*WHAT THE TASK ASKS:*
Please print each record that follows precisely as it appears.

##### SUPPLIED INFORMATION #####

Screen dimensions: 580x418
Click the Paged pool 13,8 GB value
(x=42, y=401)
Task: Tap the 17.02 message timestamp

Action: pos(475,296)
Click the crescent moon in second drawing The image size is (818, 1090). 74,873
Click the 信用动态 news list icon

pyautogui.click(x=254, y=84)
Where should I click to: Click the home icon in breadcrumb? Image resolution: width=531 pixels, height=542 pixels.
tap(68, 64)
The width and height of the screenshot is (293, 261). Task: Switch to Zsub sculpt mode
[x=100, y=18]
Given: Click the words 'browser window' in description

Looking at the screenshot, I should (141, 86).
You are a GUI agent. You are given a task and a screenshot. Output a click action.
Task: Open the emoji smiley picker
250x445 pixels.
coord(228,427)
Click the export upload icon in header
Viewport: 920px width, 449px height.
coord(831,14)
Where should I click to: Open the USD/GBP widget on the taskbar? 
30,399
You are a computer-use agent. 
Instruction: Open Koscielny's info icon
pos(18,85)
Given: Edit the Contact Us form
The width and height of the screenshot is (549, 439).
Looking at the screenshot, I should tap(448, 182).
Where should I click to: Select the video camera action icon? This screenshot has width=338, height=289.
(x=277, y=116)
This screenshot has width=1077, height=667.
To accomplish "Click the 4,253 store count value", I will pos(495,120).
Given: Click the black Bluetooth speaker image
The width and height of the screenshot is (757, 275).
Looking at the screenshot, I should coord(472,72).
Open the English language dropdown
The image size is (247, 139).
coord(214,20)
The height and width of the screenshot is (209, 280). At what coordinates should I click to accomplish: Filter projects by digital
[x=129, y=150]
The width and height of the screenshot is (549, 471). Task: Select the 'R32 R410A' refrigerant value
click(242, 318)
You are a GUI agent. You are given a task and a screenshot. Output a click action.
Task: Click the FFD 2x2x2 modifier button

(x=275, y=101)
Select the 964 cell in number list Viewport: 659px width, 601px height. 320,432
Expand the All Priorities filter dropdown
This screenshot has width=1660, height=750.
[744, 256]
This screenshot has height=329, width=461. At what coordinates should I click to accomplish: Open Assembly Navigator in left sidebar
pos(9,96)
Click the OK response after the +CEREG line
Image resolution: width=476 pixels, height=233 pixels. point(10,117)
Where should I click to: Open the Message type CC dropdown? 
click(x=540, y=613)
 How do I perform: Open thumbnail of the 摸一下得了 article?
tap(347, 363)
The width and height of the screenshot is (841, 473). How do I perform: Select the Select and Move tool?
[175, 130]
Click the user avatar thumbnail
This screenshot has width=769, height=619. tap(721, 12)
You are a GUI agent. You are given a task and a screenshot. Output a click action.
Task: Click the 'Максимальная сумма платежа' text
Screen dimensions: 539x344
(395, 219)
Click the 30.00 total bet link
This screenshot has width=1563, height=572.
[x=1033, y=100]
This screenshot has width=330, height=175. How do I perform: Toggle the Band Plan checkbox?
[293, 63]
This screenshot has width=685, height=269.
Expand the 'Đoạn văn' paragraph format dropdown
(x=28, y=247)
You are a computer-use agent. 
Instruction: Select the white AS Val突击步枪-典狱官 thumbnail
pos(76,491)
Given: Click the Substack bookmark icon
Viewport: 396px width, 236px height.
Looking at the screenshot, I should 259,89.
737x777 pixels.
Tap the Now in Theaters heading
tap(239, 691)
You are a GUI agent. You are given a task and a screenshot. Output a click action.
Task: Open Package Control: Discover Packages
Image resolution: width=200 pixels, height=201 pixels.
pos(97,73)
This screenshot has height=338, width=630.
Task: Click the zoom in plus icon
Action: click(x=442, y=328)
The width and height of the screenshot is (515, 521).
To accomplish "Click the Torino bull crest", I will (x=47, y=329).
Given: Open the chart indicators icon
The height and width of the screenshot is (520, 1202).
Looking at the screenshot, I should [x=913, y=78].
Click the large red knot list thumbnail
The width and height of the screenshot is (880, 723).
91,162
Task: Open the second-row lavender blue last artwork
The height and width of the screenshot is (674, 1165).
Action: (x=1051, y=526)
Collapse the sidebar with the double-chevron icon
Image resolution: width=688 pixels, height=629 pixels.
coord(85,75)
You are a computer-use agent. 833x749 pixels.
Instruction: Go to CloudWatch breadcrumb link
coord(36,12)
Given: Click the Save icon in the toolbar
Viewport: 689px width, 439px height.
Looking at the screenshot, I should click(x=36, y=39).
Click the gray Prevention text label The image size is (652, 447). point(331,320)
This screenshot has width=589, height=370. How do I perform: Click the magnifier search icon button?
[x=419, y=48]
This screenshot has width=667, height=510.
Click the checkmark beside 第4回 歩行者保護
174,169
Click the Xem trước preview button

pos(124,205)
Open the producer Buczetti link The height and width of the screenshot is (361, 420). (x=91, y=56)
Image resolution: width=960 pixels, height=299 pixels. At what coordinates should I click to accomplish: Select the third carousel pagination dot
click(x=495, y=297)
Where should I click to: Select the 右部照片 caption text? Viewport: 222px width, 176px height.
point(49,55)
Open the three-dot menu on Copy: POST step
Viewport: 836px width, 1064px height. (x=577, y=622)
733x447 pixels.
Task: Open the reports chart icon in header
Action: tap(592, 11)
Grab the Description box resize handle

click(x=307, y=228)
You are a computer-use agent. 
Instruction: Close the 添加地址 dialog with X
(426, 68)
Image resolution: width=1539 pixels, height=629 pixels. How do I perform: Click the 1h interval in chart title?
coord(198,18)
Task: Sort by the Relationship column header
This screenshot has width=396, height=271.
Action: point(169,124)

#####

*ANSWER TO THIS PROBLEM:*
Screen dimensions: 580x418
Click the Paged pool 13,8 GB value
(x=42, y=401)
Task: Tap the 17.02 message timestamp

Action: pos(475,296)
Click the crescent moon in second drawing The image size is (818, 1090). 74,873
Click the 信用动态 news list icon

pyautogui.click(x=254, y=84)
Where should I click to: Click the home icon in breadcrumb? Image resolution: width=531 pixels, height=542 pixels.
tap(68, 64)
The width and height of the screenshot is (293, 261). Task: Switch to Zsub sculpt mode
[x=100, y=18]
Given: Click the words 'browser window' in description

Looking at the screenshot, I should (141, 86).
You are a GUI agent. You are given a task and a screenshot. Output a click action.
Task: Open the emoji smiley picker
250x445 pixels.
coord(228,427)
Click the export upload icon in header
Viewport: 920px width, 449px height.
coord(831,14)
Where should I click to: Open the USD/GBP widget on the taskbar? 
30,399
You are a computer-use agent. 
Instruction: Open Koscielny's info icon
pos(18,85)
Given: Edit the Contact Us form
The width and height of the screenshot is (549, 439).
Looking at the screenshot, I should tap(448, 182).
Where should I click to: Select the video camera action icon? This screenshot has width=338, height=289.
(x=277, y=116)
This screenshot has width=1077, height=667.
To accomplish "Click the 4,253 store count value", I will pos(495,120).
Given: Click the black Bluetooth speaker image
The width and height of the screenshot is (757, 275).
Looking at the screenshot, I should coord(472,72).
Open the English language dropdown
The image size is (247, 139).
coord(214,20)
The height and width of the screenshot is (209, 280). At what coordinates should I click to accomplish: Filter projects by digital
[x=129, y=150]
The width and height of the screenshot is (549, 471). Task: Select the 'R32 R410A' refrigerant value
click(242, 318)
You are a GUI agent. You are given a task and a screenshot. Output a click action.
Task: Click the FFD 2x2x2 modifier button

(x=275, y=101)
Select the 964 cell in number list Viewport: 659px width, 601px height. 320,432
Expand the All Priorities filter dropdown
This screenshot has width=1660, height=750.
[744, 256]
This screenshot has height=329, width=461. At what coordinates should I click to accomplish: Open Assembly Navigator in left sidebar
pos(9,96)
Click the OK response after the +CEREG line
Image resolution: width=476 pixels, height=233 pixels. point(10,117)
Where should I click to: Open the Message type CC dropdown? 
click(x=540, y=613)
 How do I perform: Open thumbnail of the 摸一下得了 article?
tap(347, 363)
The width and height of the screenshot is (841, 473). How do I perform: Select the Select and Move tool?
[175, 130]
Click the user avatar thumbnail
This screenshot has width=769, height=619. tap(721, 12)
You are a GUI agent. You are given a task and a screenshot. Output a click action.
Task: Click the 'Максимальная сумма платежа' text
Screen dimensions: 539x344
(395, 219)
Click the 30.00 total bet link
This screenshot has width=1563, height=572.
[x=1033, y=100]
This screenshot has width=330, height=175. How do I perform: Toggle the Band Plan checkbox?
[293, 63]
This screenshot has width=685, height=269.
Expand the 'Đoạn văn' paragraph format dropdown
(x=28, y=247)
You are a computer-use agent. 
Instruction: Select the white AS Val突击步枪-典狱官 thumbnail
pos(76,491)
Given: Click the Substack bookmark icon
Viewport: 396px width, 236px height.
Looking at the screenshot, I should 259,89.
737x777 pixels.
Tap the Now in Theaters heading
tap(239, 691)
You are a GUI agent. You are given a task and a screenshot. Output a click action.
Task: Open Package Control: Discover Packages
Image resolution: width=200 pixels, height=201 pixels.
pos(97,73)
This screenshot has height=338, width=630.
Task: Click the zoom in plus icon
Action: click(x=442, y=328)
The width and height of the screenshot is (515, 521).
To accomplish "Click the Torino bull crest", I will (x=47, y=329).
Given: Open the chart indicators icon
The height and width of the screenshot is (520, 1202).
Looking at the screenshot, I should [x=913, y=78].
Click the large red knot list thumbnail
The width and height of the screenshot is (880, 723).
91,162
Task: Open the second-row lavender blue last artwork
The height and width of the screenshot is (674, 1165).
Action: (x=1051, y=526)
Collapse the sidebar with the double-chevron icon
Image resolution: width=688 pixels, height=629 pixels.
coord(85,75)
You are a computer-use agent. 833x749 pixels.
Instruction: Go to CloudWatch breadcrumb link
coord(36,12)
Given: Click the Save icon in the toolbar
Viewport: 689px width, 439px height.
Looking at the screenshot, I should click(x=36, y=39).
Click the gray Prevention text label The image size is (652, 447). point(331,320)
This screenshot has width=589, height=370. How do I perform: Click the magnifier search icon button?
[x=419, y=48]
This screenshot has width=667, height=510.
Click the checkmark beside 第4回 歩行者保護
174,169
Click the Xem trước preview button

pos(124,205)
Open the producer Buczetti link The height and width of the screenshot is (361, 420). (x=91, y=56)
Image resolution: width=960 pixels, height=299 pixels. At what coordinates should I click to accomplish: Select the third carousel pagination dot
click(x=495, y=297)
Where should I click to: Select the 右部照片 caption text? Viewport: 222px width, 176px height.
point(49,55)
Open the three-dot menu on Copy: POST step
Viewport: 836px width, 1064px height. (x=577, y=622)
733x447 pixels.
Task: Open the reports chart icon in header
Action: tap(592, 11)
Grab the Description box resize handle

click(x=307, y=228)
You are a computer-use agent. 
Instruction: Close the 添加地址 dialog with X
(426, 68)
Image resolution: width=1539 pixels, height=629 pixels. How do I perform: Click the 1h interval in chart title?
coord(198,18)
Task: Sort by the Relationship column header
This screenshot has width=396, height=271.
Action: point(169,124)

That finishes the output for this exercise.